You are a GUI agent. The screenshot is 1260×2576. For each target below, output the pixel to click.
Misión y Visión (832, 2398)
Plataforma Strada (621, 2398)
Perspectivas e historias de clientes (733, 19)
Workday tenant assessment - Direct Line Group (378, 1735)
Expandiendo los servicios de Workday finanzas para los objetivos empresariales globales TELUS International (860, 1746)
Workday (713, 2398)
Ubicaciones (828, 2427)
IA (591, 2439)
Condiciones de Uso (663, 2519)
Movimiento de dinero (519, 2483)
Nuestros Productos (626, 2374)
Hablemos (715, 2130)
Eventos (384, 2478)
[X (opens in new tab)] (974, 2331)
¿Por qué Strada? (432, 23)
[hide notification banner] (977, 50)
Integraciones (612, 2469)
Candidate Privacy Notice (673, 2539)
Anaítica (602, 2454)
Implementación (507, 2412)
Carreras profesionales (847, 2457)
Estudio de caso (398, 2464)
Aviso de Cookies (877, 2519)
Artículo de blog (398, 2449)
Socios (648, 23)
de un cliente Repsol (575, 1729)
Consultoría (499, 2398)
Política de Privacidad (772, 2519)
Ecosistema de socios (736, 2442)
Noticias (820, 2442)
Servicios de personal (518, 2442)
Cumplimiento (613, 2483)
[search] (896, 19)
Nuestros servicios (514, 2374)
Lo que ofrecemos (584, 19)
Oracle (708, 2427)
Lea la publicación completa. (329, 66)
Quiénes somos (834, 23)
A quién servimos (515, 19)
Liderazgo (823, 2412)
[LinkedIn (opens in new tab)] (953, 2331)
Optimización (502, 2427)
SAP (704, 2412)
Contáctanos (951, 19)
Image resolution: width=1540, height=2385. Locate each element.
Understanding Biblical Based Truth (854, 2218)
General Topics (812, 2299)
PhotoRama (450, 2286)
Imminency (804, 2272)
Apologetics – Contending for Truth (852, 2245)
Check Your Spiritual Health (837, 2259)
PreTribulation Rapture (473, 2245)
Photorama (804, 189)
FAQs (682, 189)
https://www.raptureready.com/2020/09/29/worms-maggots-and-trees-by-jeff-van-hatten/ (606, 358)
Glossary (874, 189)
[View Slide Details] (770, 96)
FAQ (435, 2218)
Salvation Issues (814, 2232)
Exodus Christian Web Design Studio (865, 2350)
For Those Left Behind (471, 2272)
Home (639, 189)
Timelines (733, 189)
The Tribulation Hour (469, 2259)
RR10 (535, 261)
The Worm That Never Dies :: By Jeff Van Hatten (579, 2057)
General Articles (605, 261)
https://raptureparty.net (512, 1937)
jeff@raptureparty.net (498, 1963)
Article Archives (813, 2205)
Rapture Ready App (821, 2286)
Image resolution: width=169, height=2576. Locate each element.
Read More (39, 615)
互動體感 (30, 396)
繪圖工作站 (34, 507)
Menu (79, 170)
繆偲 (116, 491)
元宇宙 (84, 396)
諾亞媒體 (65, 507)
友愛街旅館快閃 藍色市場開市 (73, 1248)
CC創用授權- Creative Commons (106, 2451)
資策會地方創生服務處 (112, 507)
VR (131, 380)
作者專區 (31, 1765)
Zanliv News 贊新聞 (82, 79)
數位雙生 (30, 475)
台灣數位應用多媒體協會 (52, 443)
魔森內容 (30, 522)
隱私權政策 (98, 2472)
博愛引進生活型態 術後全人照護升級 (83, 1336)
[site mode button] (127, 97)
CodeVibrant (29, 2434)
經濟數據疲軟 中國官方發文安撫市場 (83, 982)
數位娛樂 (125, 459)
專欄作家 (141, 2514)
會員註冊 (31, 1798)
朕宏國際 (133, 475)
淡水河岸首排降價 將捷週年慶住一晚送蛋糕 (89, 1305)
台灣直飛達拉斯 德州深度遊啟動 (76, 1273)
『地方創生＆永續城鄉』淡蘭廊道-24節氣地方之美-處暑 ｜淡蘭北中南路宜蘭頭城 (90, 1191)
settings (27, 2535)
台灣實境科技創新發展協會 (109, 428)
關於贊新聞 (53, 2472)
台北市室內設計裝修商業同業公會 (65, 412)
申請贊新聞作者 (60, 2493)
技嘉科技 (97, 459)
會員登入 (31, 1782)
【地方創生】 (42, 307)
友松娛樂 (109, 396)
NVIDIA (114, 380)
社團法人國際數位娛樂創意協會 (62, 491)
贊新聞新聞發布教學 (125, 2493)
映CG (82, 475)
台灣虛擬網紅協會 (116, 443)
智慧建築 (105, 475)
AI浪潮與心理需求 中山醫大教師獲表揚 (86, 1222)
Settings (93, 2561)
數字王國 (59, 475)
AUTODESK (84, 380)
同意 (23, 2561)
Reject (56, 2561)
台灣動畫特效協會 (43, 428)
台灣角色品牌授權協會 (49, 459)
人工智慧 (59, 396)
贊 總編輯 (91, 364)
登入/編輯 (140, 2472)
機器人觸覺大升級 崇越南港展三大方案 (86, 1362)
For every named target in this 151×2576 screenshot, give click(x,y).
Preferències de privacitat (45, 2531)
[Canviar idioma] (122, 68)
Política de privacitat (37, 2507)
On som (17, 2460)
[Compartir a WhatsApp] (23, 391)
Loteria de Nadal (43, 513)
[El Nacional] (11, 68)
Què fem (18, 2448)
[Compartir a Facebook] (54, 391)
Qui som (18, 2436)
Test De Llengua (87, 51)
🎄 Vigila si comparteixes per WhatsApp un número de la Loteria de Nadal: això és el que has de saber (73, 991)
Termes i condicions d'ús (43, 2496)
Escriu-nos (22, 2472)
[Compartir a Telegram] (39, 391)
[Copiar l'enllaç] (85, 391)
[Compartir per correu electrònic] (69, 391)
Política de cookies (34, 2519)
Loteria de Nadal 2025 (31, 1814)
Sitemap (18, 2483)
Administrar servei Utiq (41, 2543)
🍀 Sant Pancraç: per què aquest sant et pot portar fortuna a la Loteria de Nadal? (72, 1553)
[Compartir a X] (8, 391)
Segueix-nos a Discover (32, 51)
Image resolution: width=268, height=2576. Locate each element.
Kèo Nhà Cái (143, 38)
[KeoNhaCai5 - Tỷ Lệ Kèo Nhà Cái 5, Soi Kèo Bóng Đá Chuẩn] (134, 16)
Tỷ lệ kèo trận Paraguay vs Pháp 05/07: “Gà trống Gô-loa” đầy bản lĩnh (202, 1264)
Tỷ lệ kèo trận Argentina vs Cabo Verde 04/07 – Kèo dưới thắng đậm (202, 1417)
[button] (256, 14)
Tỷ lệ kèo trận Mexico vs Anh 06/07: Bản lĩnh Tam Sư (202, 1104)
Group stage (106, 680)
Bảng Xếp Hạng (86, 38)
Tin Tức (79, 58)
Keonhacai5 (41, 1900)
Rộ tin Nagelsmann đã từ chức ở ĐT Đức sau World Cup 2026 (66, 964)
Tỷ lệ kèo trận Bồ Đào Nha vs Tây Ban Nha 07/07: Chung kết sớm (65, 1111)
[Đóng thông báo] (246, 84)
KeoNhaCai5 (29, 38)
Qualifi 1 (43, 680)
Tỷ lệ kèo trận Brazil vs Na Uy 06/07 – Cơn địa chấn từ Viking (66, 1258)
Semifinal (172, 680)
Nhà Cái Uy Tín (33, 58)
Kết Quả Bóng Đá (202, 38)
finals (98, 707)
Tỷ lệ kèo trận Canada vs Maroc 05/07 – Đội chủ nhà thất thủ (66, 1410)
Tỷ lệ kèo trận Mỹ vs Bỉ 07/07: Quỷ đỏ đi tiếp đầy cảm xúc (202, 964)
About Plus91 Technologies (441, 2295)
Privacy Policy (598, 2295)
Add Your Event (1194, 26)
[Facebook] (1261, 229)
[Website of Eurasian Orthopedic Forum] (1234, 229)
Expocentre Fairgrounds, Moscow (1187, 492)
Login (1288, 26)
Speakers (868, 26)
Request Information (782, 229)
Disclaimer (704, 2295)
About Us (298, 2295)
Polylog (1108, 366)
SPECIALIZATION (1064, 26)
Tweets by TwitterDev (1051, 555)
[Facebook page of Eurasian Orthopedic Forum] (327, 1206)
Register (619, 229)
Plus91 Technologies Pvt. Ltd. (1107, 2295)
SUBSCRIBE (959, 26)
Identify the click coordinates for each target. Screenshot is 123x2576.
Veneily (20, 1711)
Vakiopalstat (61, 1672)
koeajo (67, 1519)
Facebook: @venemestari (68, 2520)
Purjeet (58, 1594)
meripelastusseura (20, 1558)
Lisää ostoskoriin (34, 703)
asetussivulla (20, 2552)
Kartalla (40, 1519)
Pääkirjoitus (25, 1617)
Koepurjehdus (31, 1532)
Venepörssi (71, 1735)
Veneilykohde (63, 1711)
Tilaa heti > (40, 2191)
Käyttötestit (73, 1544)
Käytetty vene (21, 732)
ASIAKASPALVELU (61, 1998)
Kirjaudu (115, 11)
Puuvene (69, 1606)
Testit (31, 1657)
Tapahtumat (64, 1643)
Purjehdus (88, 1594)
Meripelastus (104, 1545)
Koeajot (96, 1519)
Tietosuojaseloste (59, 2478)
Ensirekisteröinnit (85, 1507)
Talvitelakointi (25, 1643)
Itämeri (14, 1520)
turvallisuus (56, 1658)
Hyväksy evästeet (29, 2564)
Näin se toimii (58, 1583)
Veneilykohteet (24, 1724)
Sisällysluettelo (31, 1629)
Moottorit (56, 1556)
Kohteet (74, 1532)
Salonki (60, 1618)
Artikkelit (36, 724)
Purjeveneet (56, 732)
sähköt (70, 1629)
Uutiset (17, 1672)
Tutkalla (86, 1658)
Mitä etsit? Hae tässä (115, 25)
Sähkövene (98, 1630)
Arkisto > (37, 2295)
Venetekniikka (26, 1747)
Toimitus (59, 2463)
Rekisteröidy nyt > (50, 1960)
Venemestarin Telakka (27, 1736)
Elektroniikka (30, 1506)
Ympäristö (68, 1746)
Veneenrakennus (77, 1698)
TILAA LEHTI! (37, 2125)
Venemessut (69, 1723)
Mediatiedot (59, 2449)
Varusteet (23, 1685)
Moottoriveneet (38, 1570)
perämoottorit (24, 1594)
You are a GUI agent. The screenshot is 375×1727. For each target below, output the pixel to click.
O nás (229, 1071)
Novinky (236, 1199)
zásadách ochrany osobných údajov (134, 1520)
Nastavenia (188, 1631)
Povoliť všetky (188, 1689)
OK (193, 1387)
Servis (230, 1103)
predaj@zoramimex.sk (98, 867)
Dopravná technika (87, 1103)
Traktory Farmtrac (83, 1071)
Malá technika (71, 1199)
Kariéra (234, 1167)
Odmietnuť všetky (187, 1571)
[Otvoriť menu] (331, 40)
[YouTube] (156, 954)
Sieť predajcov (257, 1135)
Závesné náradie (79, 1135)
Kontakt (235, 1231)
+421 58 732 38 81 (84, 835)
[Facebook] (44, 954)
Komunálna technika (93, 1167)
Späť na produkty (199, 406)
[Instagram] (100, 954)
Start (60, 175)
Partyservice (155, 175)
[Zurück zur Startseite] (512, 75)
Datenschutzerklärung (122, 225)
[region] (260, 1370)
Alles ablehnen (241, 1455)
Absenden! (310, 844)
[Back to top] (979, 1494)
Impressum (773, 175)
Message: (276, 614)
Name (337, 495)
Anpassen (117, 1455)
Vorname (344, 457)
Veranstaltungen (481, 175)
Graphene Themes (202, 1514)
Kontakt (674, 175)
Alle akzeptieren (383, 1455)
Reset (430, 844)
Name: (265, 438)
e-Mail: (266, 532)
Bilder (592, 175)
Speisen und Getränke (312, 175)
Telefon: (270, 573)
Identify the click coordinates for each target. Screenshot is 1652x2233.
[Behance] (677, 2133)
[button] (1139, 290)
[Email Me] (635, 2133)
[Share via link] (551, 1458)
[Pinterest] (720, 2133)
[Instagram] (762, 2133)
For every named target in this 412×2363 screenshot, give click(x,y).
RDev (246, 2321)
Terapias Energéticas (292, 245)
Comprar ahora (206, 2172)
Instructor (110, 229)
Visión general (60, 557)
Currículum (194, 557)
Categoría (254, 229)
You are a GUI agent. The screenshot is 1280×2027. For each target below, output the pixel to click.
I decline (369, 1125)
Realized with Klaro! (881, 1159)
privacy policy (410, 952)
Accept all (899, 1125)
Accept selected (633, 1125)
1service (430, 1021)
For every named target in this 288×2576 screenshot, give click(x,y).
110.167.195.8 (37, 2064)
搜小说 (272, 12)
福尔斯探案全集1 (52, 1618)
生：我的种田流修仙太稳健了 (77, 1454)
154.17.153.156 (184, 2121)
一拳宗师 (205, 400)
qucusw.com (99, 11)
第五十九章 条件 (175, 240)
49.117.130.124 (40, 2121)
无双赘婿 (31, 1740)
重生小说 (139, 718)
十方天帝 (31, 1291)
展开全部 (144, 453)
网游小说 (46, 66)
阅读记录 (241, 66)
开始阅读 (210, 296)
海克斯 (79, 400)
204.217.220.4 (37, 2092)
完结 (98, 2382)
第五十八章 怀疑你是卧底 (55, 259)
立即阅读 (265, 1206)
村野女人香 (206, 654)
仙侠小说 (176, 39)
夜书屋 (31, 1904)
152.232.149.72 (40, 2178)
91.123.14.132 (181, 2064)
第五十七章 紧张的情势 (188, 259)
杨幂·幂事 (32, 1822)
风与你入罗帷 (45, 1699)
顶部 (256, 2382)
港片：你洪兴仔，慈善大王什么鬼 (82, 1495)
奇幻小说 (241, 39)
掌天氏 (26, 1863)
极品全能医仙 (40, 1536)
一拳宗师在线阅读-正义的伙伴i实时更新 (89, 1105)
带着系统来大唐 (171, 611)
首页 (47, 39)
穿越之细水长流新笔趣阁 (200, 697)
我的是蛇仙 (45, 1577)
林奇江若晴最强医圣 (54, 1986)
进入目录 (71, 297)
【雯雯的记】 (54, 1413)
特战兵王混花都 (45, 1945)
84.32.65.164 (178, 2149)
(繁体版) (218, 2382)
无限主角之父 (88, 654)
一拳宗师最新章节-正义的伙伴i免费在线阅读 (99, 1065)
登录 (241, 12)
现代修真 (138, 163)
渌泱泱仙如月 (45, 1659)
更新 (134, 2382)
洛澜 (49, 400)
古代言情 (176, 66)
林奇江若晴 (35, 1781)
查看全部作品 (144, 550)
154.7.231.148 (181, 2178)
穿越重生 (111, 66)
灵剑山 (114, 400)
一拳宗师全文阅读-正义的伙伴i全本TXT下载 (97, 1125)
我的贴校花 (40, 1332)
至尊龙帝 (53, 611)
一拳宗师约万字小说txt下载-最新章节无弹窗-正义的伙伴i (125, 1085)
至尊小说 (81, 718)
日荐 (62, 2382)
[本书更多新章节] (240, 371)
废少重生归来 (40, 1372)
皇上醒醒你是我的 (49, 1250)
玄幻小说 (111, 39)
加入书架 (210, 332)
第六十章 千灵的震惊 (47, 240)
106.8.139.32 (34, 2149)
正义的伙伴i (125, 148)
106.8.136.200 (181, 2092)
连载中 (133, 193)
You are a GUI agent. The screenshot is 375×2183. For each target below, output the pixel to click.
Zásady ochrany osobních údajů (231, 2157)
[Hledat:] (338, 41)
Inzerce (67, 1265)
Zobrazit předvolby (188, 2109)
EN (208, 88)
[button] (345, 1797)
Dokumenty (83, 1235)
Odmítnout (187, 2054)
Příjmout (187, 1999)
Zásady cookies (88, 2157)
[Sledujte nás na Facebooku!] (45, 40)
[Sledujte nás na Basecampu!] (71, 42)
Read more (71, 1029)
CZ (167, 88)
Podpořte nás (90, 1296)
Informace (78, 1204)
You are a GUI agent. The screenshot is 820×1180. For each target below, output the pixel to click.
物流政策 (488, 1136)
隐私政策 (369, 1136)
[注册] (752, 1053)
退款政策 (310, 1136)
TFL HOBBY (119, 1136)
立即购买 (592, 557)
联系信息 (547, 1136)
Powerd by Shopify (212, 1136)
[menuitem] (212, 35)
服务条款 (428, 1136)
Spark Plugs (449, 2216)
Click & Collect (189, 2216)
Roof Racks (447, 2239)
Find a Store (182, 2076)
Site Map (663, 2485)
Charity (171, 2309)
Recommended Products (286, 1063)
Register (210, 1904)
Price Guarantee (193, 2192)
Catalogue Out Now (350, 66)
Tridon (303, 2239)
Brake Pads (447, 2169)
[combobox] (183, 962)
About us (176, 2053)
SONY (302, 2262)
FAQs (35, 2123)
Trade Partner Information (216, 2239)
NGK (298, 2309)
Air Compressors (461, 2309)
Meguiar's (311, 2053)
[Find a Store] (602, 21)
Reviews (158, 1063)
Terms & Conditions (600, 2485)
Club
########################################
**YOUR ASSIGNMENT**
The lines above starting at the one that contains "Home (639, 189)" and ending at the one that contains "資策會地方創生服務處 (112, 507)" must be transcribed exactly, and no other lines may appear.

**EXERCISE RESULT**
Home (639, 189)
Timelines (733, 189)
The Tribulation Hour (469, 2259)
RR10 (535, 261)
The Worm That Never Dies :: By Jeff Van Hatten (579, 2057)
General Articles (605, 261)
https://raptureparty.net (512, 1937)
jeff@raptureparty.net (498, 1963)
Article Archives (813, 2205)
Rapture Ready App (821, 2286)
Image resolution: width=169, height=2576. Locate each element.
Read More (39, 615)
互動體感 (30, 396)
繪圖工作站 (34, 507)
Menu (79, 170)
繆偲 (116, 491)
元宇宙 (84, 396)
諾亞媒體 (65, 507)
友愛街旅館快閃 藍色市場開市 (73, 1248)
CC創用授權- Creative Commons (106, 2451)
資策會地方創生服務處 (112, 507)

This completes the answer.